**Required action:** Among the records that follow, set down only the lines from the one containing "The width and height of the screenshot is (690, 388)." to the one containing "Toggle the select-all records checkbox", both included, exactly.

**Source records:**
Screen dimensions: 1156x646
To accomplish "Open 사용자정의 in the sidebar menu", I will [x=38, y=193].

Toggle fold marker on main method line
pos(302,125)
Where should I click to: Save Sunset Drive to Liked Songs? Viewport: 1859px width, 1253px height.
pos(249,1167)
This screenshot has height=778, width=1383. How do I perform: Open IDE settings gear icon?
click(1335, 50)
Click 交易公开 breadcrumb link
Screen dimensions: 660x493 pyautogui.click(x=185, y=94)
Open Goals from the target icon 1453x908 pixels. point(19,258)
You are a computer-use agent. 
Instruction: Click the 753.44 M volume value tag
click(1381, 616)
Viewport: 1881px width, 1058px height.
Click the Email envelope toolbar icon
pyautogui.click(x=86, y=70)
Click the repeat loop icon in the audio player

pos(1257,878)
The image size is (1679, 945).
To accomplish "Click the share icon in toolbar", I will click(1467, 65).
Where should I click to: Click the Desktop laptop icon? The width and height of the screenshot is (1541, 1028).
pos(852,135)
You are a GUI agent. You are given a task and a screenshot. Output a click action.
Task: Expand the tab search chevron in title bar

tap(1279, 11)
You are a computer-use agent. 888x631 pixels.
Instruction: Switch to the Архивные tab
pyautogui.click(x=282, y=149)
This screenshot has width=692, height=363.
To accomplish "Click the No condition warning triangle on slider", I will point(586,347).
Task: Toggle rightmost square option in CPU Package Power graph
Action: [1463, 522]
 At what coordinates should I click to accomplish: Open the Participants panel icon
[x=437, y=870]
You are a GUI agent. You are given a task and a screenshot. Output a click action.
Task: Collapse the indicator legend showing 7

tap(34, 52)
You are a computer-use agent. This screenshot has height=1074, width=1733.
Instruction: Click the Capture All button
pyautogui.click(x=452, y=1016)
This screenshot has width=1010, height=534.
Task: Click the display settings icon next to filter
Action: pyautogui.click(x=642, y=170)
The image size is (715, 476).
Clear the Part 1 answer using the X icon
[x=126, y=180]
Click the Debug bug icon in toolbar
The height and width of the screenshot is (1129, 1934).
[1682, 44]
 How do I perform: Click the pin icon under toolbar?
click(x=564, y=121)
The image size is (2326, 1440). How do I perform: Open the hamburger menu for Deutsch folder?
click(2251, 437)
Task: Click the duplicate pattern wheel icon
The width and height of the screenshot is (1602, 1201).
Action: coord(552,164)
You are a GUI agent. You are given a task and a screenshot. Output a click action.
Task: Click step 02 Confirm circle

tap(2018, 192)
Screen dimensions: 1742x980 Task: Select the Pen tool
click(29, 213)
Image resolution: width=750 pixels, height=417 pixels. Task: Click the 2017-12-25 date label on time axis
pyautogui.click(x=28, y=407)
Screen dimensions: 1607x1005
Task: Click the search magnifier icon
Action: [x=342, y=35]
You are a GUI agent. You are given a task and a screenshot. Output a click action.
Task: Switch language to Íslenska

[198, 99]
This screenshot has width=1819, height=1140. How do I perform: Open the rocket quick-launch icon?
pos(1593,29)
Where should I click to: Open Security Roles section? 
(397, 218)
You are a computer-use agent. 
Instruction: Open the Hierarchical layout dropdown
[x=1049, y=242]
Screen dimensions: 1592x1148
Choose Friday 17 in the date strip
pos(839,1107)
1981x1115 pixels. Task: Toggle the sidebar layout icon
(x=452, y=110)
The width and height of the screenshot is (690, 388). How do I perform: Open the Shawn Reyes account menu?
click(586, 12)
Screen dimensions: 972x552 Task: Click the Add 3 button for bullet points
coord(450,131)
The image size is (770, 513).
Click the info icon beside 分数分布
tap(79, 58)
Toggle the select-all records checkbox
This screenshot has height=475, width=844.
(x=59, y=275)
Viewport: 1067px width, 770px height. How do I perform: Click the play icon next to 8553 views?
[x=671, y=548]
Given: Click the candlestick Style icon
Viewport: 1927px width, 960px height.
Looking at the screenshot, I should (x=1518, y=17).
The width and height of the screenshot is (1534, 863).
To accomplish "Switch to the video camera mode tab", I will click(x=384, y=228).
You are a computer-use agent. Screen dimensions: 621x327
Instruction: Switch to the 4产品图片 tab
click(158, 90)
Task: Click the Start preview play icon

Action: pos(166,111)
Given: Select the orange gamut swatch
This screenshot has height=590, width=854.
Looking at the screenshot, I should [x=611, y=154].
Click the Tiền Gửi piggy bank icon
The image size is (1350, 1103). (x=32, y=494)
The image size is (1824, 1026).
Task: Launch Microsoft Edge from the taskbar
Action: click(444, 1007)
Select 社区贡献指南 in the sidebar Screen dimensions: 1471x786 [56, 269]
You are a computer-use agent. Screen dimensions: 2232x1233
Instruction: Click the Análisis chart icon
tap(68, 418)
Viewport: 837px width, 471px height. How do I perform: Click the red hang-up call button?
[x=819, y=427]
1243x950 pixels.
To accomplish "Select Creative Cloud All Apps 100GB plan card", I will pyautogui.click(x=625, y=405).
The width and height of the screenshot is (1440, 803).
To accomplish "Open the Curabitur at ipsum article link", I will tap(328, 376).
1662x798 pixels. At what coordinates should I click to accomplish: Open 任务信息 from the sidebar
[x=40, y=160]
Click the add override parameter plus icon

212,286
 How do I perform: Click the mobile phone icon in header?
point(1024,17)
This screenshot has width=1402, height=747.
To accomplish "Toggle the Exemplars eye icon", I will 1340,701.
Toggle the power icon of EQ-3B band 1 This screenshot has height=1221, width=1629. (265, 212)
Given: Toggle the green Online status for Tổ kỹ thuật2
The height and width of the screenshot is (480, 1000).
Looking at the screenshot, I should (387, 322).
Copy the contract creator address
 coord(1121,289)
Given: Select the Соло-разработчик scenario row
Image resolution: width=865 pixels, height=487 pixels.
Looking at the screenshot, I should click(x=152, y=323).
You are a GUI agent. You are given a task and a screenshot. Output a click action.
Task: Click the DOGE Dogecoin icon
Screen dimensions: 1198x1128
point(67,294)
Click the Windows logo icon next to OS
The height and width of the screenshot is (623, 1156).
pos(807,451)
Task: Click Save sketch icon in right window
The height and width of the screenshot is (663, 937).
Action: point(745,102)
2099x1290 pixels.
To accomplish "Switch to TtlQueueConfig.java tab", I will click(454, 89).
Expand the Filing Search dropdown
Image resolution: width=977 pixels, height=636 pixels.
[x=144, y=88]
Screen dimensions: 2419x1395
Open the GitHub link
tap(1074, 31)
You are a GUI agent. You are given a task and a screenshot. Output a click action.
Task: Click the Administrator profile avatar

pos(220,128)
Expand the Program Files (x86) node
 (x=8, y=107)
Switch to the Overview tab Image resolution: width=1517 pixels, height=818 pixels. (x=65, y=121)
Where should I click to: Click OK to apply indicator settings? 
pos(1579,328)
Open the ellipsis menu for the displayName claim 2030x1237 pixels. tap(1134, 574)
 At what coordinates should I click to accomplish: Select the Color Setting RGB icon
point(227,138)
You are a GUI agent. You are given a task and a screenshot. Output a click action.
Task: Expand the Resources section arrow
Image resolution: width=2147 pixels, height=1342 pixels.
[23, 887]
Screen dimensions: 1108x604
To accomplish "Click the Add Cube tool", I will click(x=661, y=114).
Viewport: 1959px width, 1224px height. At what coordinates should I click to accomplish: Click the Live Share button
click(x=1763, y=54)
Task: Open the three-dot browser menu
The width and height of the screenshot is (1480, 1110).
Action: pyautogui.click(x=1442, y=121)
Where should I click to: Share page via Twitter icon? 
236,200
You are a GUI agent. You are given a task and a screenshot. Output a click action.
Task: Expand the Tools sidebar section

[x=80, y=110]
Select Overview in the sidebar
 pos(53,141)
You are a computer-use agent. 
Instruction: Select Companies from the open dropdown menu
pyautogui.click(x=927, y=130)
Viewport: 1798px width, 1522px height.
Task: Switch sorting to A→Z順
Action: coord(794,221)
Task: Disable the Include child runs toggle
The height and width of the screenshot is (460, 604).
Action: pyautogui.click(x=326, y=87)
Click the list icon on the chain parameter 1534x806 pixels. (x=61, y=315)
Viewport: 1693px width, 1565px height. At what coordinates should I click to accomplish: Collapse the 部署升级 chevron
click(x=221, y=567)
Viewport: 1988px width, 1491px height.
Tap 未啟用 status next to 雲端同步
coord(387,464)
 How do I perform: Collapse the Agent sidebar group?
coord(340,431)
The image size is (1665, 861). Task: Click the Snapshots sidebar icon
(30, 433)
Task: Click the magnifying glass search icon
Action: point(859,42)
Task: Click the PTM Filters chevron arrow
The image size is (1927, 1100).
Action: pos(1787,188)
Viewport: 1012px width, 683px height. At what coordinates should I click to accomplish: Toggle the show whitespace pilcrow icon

**Your solution:**
The width and height of the screenshot is (690, 388). How do I perform: Open the Shawn Reyes account menu?
click(586, 12)
Screen dimensions: 972x552 Task: Click the Add 3 button for bullet points
coord(450,131)
The image size is (770, 513).
Click the info icon beside 分数分布
tap(79, 58)
Toggle the select-all records checkbox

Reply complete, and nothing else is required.